# favorite soda poll



## HeY iTs ScOTtY (Sep 3, 2009)

whats your fav sody to drink?


----------



## Big (Sep 3, 2009)

damn man, no mountain dew!?


----------



## Jeff Canes (Sep 3, 2009)

you forgot washing soda


----------



## Dominantly (Sep 3, 2009)

Baking Soda.


----------



## HeY iTs ScOTtY (Sep 3, 2009)

GUESS I SHOULDA PUT MT.DEW IN THERE...THERE IS JUST TO MANY SODA POPS TO PUT IN THERE. ORIGINALLY I JUST WANTED A COKE VS PEPSI POLL. THEN I WAS LIKE WHAT THE HELL MIGHT AS WELL ADD A FEW MORE.


----------



## chammer (Sep 3, 2009)

go coke!


----------



## Phranquey (Sep 3, 2009)

Big said:


> damn man, no mountain dew!?


 
:waiting:


----------



## c.cloudwalker (Sep 3, 2009)

Bad, bad survey.

How about none?


----------



## HeY iTs ScOTtY (Sep 3, 2009)

c.cloudwalker said:


> Bad, bad survey.
> 
> How about none?


 
because if you don't like any...you wont pick one...duh

i know its not a great survey but like i said...i sure as hell can't list every type of soda there is. its just for fun. geeze.


----------



## 512 (Sep 4, 2009)

:cheers:


----------



## Jaszek (Sep 4, 2009)

where's real beer?

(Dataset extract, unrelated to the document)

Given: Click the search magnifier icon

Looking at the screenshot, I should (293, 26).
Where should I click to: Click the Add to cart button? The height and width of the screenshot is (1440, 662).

And what if you like 2 of the bunch?


----------



## PhotoXopher (Sep 4, 2009)

Sierra Mist Ruby something or other...


----------



## Dominantly (Sep 4, 2009)

^^ this guy wants redbull added.


----------



## PhotoXopher (Sep 4, 2009)




----------



## Jaszek (Sep 4, 2009)

Dominantly said:


> ^^ this guy wants redbull added.


what about vodka? lol


----------



## HeY iTs ScOTtY (Sep 4, 2009)

redbull is the shiznit - expensive at 20.00 a case though


----------



## Dominantly (Sep 4, 2009)

Jaszek said:


> Dominantly said:
> 
> 
> > ^^ this guy wants redbull added.
> ...


 Does Rebull not come with Vodka??!?!?!


----------



## manaheim (Sep 4, 2009)

You forgot Ginger Beer!!!


----------



## Actor (Sep 16, 2009)

My doctor says I can't have any carbonated beverages.  I hope that's not forever.  Coca-Cola Classic is my beverage of choice.  I prefer 7-up over Sprite and Mr. Pibb over Dr. Pepper.   About half the restaurants in the world seem to be owned by PepsiCo so they don't get my business.:x

Pending my doctor's OK to go back on the fizzy stuff I'm developing a taste for apple juice and lemonade.


----------



## Frasier000 (Sep 22, 2009)

I do not like it.


----------



## skieur (Sep 22, 2009)

ginger beer

skieur


----------



## outdoorsms (Sep 23, 2009)

coca cola all the way


outdoorsms' Photos- powered by SmugMug


----------



## harvey3 (Sep 25, 2009)

I try to avoid soft drinks...
but its coke or mountain dew if I'll take


----------